Depois de uma corridinha pela manhã, recarrego as energias na cafeteria mais descolada da cidade (os mais modernos dirão “na cafeteria mais ‘top’ da cidade”. OK, confesso que tenho um preconceito com a palavra “top”, que na verdade não significa nada, tamanha a abrangência usada pros mais variados significados: ‘esse carro é top’, ‘minha academia é top’, ‘fulana é topíssima'(?), tudo é muito TOP! TOP! TOP! Mas enfim, eu divago…
Sentada, na mesa ao lado, uma moça de casaco azul e listras amarelas – modelo Adidas – olha o celular. Ela usa meias de compressão, acho que foi correr tbm, mas está muito arrumada para ter acabado de praticar esportes.
Um grisalho de camisa branca de manga longa dobrada acaba de sentar à sua frente.
Analiso a linguagem corporal do casal. Ela lança-lhe sorrisos furtivos, aqueles com o canto da boca. Mexe os olhos para cima e para a esquerda como se buscasse na memória um fato isolado. Pediu um espresso, levantando o dedo indicador e dobrando a pontinha, naquele gesto de chamar a garçonete: moça, por favor, um adoçante líquido – completou.

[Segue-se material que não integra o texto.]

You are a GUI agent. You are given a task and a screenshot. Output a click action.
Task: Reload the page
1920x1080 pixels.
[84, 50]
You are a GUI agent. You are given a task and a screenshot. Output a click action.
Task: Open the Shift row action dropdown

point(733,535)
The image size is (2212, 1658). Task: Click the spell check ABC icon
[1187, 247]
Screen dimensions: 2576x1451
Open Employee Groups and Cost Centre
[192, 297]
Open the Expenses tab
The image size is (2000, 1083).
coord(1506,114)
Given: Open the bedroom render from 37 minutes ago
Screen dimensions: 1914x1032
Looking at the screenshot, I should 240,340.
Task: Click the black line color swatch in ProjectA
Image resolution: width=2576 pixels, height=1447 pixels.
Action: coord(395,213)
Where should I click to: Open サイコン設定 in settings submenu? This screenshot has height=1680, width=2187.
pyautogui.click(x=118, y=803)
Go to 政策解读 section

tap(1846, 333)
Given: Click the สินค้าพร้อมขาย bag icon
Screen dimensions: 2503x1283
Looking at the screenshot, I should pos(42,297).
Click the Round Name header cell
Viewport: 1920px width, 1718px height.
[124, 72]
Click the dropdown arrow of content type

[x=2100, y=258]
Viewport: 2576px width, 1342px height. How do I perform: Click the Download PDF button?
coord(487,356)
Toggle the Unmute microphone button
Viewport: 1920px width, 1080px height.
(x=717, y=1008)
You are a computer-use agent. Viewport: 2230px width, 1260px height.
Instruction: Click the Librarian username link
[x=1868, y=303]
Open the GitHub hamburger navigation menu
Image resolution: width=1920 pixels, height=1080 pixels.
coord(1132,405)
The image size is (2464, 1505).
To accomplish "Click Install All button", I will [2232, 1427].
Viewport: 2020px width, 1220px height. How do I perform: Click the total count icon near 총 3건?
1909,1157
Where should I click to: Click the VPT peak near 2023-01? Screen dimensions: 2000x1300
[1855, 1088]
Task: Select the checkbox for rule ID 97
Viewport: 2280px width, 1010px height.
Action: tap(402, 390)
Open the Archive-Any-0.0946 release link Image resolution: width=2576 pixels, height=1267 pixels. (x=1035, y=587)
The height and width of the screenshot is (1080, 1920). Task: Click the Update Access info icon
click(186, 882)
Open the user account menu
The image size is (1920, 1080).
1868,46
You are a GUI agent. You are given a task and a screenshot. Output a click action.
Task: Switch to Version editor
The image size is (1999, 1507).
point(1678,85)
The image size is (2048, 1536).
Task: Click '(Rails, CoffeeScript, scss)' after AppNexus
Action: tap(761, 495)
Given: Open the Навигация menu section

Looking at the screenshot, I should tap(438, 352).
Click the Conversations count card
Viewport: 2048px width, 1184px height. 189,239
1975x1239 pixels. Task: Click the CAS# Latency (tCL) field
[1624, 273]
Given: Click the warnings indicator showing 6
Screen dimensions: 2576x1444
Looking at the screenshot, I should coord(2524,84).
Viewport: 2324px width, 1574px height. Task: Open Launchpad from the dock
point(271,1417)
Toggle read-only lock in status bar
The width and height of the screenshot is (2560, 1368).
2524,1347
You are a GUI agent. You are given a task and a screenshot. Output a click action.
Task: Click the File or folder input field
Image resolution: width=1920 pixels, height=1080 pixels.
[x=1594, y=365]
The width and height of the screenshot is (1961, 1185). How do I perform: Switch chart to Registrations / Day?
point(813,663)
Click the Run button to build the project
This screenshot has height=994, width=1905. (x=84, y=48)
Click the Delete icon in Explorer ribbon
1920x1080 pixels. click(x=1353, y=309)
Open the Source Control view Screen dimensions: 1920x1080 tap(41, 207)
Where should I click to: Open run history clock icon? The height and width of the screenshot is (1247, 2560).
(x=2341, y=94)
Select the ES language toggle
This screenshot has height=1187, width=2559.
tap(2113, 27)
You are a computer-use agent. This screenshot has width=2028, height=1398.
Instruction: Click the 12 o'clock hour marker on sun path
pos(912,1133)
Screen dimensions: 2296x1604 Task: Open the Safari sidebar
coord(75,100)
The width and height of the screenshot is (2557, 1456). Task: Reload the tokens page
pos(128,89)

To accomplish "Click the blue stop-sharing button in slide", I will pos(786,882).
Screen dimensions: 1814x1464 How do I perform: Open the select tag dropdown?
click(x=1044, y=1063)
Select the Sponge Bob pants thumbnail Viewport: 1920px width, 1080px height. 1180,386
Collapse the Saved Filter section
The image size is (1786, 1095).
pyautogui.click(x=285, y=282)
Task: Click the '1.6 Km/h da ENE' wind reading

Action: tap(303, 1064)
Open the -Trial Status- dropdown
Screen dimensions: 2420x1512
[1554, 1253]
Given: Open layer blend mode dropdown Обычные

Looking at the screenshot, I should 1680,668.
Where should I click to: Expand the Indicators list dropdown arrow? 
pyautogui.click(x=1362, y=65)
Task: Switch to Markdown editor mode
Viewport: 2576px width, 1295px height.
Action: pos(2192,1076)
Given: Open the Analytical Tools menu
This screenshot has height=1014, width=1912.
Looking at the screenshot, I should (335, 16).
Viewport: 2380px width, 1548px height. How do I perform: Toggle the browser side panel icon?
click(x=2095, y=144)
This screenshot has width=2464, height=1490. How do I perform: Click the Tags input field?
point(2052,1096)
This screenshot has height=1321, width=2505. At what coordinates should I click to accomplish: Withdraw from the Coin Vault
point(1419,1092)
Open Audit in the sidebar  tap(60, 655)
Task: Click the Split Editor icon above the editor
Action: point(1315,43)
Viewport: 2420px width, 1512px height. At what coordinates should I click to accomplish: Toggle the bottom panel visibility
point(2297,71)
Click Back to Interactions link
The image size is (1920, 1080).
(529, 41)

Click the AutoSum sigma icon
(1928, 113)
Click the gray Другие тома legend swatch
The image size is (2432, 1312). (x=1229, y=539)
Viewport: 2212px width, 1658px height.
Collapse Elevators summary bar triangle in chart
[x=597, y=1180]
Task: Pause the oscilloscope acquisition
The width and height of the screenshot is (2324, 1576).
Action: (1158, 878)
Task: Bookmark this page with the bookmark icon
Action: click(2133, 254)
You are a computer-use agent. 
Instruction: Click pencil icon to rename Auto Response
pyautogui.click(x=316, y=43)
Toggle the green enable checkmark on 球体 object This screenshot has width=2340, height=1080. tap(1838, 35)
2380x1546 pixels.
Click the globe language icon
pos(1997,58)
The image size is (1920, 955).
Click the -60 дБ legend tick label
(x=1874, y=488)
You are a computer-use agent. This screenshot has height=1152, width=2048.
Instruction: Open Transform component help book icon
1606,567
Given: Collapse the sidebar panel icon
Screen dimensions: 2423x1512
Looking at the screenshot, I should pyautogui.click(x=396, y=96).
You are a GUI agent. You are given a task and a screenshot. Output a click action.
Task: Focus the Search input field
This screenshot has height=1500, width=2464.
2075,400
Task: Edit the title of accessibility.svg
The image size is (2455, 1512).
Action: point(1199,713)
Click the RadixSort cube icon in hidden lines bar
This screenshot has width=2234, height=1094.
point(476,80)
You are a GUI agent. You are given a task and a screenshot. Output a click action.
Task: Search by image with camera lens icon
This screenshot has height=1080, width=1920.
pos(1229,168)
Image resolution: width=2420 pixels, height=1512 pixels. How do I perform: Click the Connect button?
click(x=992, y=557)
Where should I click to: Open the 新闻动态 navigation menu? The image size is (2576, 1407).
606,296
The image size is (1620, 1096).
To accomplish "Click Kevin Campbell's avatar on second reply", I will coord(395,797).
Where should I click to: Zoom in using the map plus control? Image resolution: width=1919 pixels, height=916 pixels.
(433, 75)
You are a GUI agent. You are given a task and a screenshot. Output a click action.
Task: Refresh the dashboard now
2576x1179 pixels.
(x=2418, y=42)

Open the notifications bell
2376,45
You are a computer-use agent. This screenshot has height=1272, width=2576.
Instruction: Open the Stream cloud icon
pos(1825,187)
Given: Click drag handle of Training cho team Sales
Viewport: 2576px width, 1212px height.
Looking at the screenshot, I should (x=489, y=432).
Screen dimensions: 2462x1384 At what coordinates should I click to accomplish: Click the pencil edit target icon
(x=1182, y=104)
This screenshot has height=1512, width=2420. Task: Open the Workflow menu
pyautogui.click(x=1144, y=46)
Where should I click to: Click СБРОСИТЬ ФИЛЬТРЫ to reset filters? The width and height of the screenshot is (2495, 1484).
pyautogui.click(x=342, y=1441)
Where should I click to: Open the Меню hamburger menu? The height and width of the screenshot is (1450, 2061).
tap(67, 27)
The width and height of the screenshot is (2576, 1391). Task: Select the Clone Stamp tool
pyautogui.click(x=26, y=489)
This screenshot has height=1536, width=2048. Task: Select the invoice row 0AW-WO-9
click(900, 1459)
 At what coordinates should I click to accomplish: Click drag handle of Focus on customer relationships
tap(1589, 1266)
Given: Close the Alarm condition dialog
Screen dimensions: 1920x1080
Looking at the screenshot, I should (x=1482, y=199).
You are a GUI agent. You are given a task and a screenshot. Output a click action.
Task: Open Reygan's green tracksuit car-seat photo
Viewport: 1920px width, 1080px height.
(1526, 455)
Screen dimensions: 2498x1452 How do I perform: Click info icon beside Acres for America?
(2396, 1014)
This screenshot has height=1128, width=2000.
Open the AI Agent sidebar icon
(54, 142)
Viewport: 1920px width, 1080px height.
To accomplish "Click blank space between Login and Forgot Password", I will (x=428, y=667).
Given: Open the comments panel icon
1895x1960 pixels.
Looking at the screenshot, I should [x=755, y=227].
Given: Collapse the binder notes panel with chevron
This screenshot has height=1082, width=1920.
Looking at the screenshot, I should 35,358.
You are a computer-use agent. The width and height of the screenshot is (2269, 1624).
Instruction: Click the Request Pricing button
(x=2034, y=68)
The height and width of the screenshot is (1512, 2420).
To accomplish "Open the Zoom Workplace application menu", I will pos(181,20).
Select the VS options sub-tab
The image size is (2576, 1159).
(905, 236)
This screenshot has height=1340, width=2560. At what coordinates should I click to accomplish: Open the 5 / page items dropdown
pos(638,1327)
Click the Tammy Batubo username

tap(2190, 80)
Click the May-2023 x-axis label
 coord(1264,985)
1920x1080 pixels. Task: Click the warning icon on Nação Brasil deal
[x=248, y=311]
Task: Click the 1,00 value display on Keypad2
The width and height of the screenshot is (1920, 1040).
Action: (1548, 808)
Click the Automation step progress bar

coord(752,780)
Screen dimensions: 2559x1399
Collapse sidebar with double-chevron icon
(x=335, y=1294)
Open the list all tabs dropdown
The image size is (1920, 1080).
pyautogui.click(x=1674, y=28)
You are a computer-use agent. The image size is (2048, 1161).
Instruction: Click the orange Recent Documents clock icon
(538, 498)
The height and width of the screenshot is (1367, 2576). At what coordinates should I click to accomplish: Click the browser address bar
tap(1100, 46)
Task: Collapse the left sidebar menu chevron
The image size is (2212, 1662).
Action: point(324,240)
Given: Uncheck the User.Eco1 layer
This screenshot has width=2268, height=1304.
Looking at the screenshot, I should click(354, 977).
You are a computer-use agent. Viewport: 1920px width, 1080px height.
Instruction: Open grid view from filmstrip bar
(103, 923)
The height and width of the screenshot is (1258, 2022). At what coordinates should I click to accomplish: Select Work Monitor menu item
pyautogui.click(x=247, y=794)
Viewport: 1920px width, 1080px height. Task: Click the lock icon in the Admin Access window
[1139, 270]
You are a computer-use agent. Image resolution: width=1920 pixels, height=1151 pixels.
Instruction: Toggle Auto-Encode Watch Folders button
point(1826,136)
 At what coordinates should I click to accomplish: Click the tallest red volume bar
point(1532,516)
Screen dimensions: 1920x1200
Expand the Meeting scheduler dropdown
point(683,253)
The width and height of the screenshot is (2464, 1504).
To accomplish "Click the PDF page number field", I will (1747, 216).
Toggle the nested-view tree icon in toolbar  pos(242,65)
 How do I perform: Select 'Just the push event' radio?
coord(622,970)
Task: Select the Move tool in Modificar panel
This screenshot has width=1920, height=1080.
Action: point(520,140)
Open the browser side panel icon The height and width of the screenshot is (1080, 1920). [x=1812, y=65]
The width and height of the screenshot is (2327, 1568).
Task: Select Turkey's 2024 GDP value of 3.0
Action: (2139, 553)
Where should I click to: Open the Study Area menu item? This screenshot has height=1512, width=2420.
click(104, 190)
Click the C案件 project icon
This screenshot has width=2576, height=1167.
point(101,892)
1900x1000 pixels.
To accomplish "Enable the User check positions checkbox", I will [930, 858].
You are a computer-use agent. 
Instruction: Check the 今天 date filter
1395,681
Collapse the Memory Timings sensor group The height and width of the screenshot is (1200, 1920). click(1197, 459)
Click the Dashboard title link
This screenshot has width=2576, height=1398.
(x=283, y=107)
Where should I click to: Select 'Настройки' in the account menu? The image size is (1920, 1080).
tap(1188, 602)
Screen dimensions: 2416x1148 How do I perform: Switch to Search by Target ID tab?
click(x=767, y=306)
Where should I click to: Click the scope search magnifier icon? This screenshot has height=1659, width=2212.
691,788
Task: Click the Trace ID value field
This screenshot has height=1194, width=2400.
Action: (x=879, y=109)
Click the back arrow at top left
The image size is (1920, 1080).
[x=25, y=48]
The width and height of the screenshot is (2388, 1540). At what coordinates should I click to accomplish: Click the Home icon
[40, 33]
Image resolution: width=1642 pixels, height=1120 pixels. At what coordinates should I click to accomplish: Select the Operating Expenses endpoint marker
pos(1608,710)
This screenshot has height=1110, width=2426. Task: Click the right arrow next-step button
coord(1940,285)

Ele ostenta um relógio enorme no punho direito. Reza a lenda que pessoas que usam relógio no pulso direito são pouco confiáveis, o que não acredito, pois uma coisa nada tem a ver com outra. Além de grisalho, apresenta uma penugem capilar no topo, como se ainda não tivesse decidido o que fazer com os poucos fios que lhe restam – raspar tudo ou pentear no estilo “montinho”, na tentativa de esconder a calvície incipiente.
Não tem como não deixar de ouvir a conversa dos dois, porque além de gesticular muito, conversam em voz alta.
“Muitos amigos estão passando pela mesma
fase, a crise – ela diz!
Cada um numa situação:
uns com filhos, outros sem filhos,
uns casados, outros solteiros, outros
separando… é sempre aquela busca por
algo mais.
Acho que você precisa fazer uma lista das coisas
que realmente gostaria de ter:
Filhos? Prós e contras.
Casamento?
Um carro novo?
Um corpo melhor?
Uma casa própria?
Uma viagem?
Muitas viagens?
Um trabalho voluntário?
Uma outra faculdade?
Fazer terapia, meditação, yoga, esgrima, crossfit, musculação?
E então listar as mais legais e correr atrás.
Comece pelas mais fáceis.
Filho é bom? Deve ser! Pensa num bichinho parecido com você? Mas aí você pensa que ele vai chorar por anos, depende de você 24 horas por anos, dá um trabalho danado, depois cresce e vai embora (no filme “Comer, Rezar, Amar a amiga da Liz, a protagonista da história vivida pela Julia Roberts, diz a ela: ter filhos é como fazer uma tatuagem no rosto!)
Hahaha, tô sendo bem louca mas se a gente não pensar assim, romantiza demais! Sem falar que colocar um ser humano nesse mundo é coisa de gente maluca.
Às vezes a gente planeja a vida pra ser de um jeito e no final tudo acaba diferente. Estou buscando cursos, talvez uma outra graduação. O que eu sei é que é muito difícil começar
do zero novamente.
Sei lá – complicado explicar. São muitas coisas envolvidas.Tem dias em que a gente pega as frustrações e faz um bolo. Tem dias em que as frustrações pegam a gente e fazem um bolo com a gente.
Sei lá…”
Ela pede agora um queijo quente. Enquanto espera, joga o cabelo para o lado, passando os dedos nas pontas, talvez numa tentativa de relativizar seus argumentos com gestos mais brandos.
No caminho de volta pra casa, enquanto ouvia calmamente Axl Rose cantar pelos meus headphones: “All we need is just a little patience”, eu ainda pensava no dilema da garota Adidas.
Concordo com você: Sei lá!!!!
Quem dera eu tivesse todas as respostas e pudesse cravar assim de cara: “a vida é como uma receita de bolo, baby. Se misturar alegria e tristeza na medida certa, o resultado será sempre perfeito”. Quem dera que sua história fosse diferente de “a vida que planejei saiu pior que eu esperava”. Quem dera os finais justificassem todos os começos. Quem dera…
Então tudo seria bem top, você não acha?